══ Records provided ══
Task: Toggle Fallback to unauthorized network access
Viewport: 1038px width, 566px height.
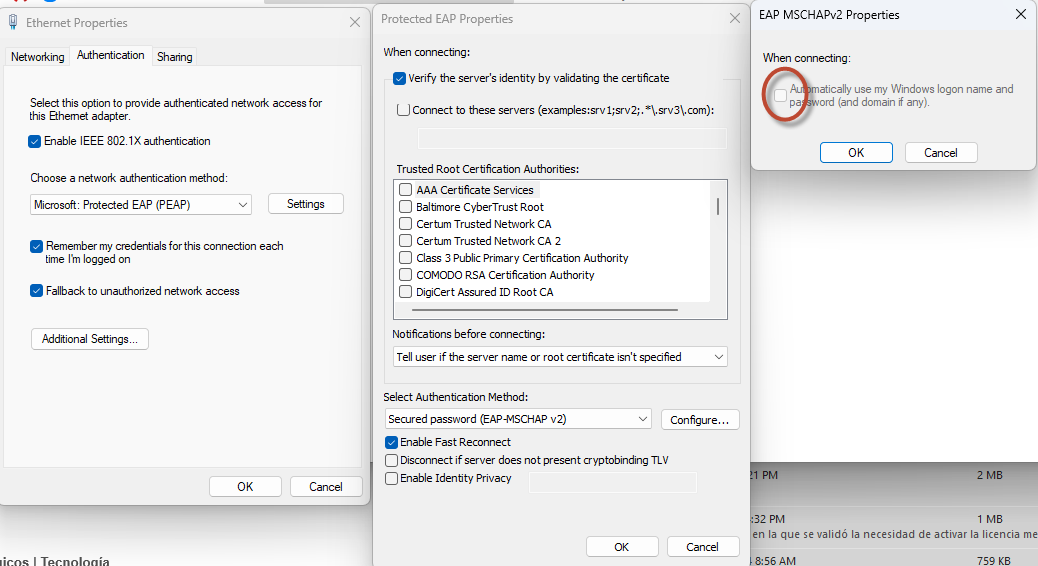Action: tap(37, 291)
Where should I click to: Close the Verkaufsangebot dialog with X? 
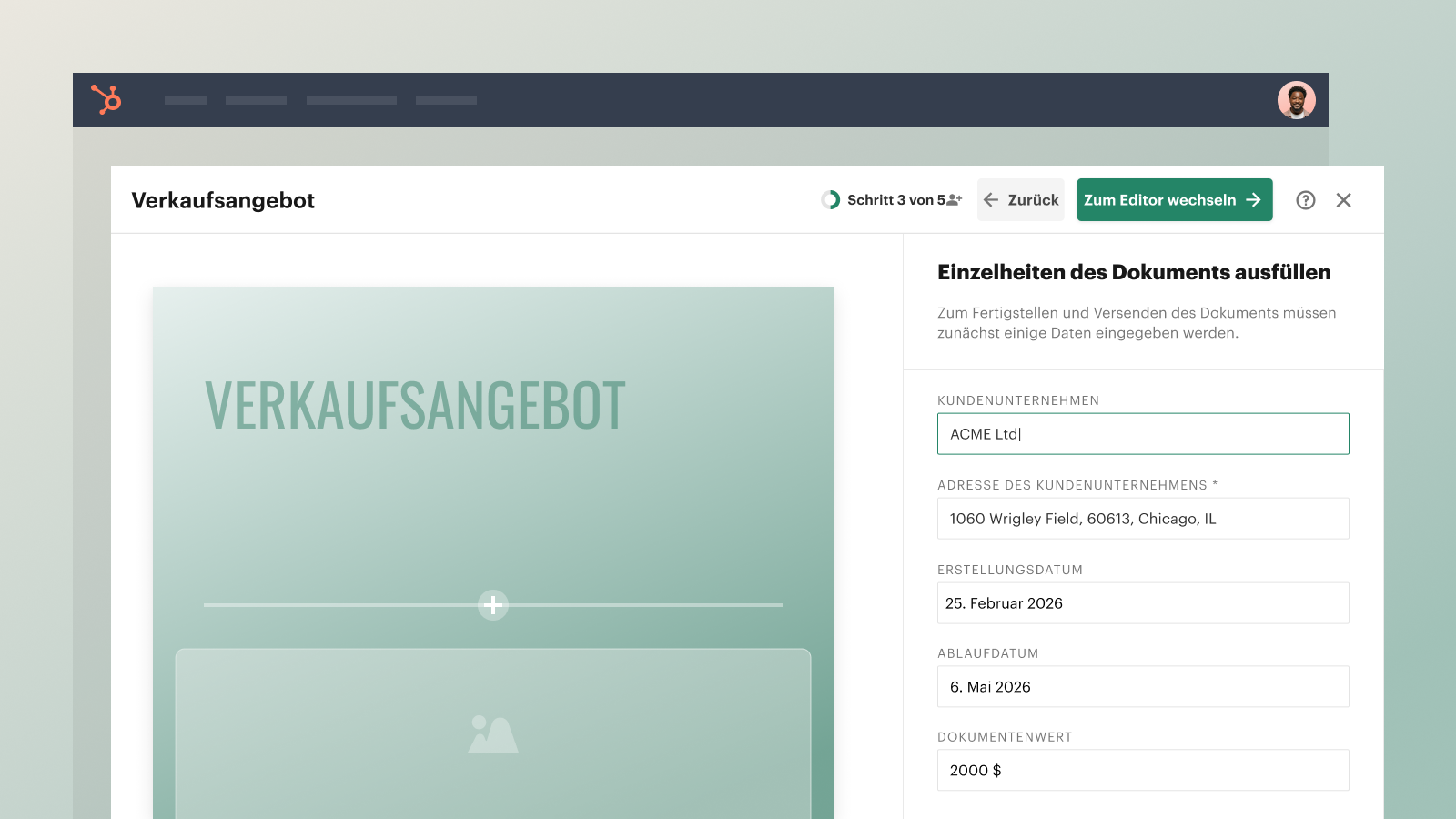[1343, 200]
═══
══ Records provided ══
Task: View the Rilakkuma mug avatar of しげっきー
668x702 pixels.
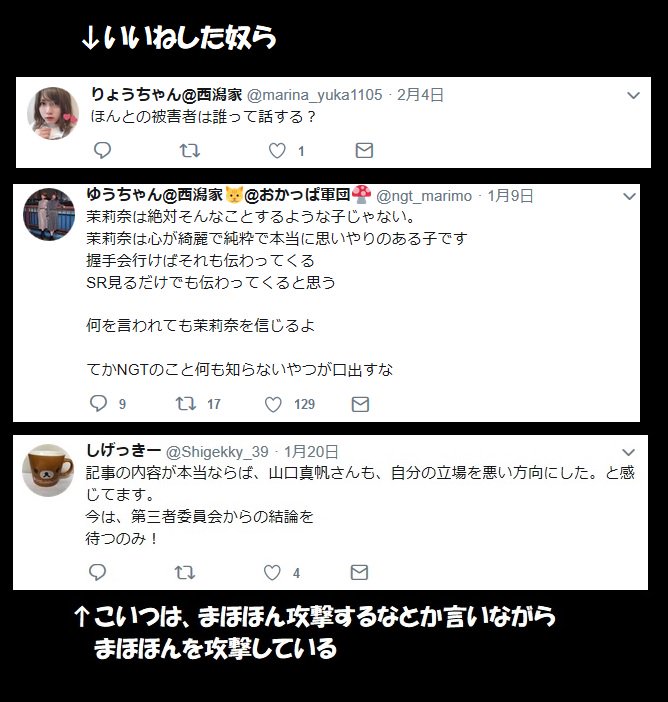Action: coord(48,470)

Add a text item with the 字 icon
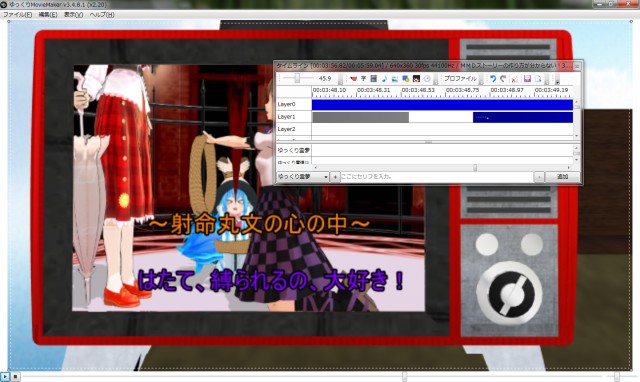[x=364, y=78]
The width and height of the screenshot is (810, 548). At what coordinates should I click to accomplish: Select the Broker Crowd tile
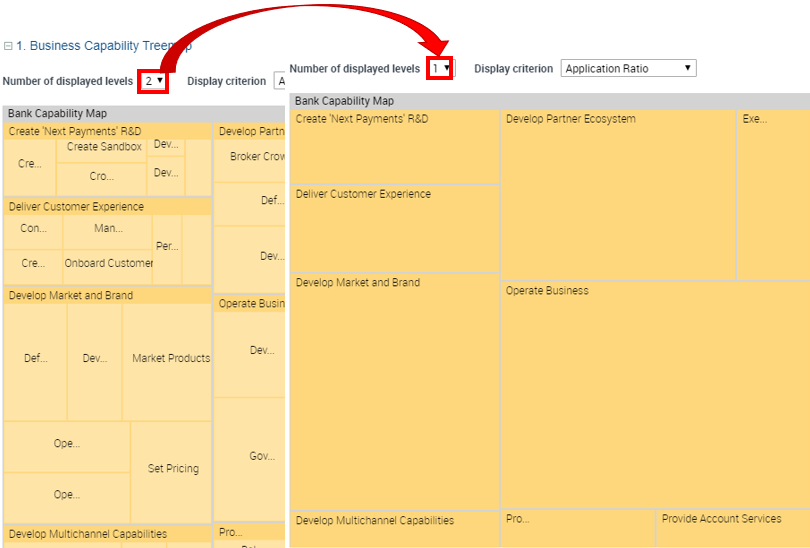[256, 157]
═══
══ Records provided ══
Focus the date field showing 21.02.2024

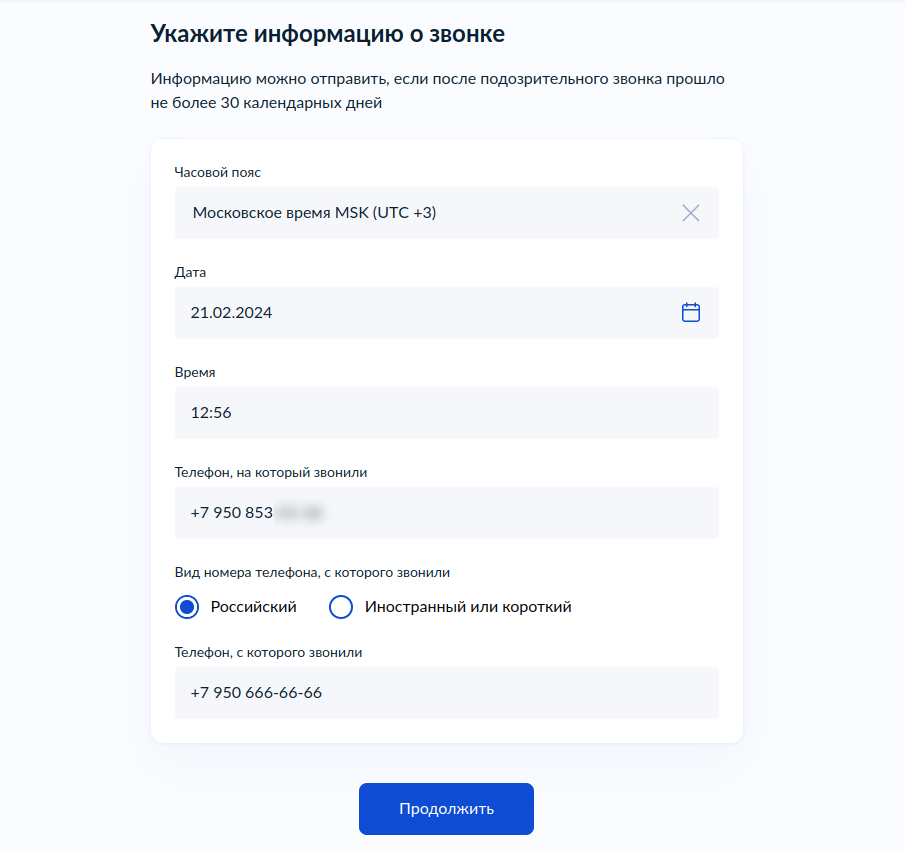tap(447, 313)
═══
[What the exercise asks]
Going through the entries above, report how many lines contain the word "Task", with no other text.

[Exercise solution]
2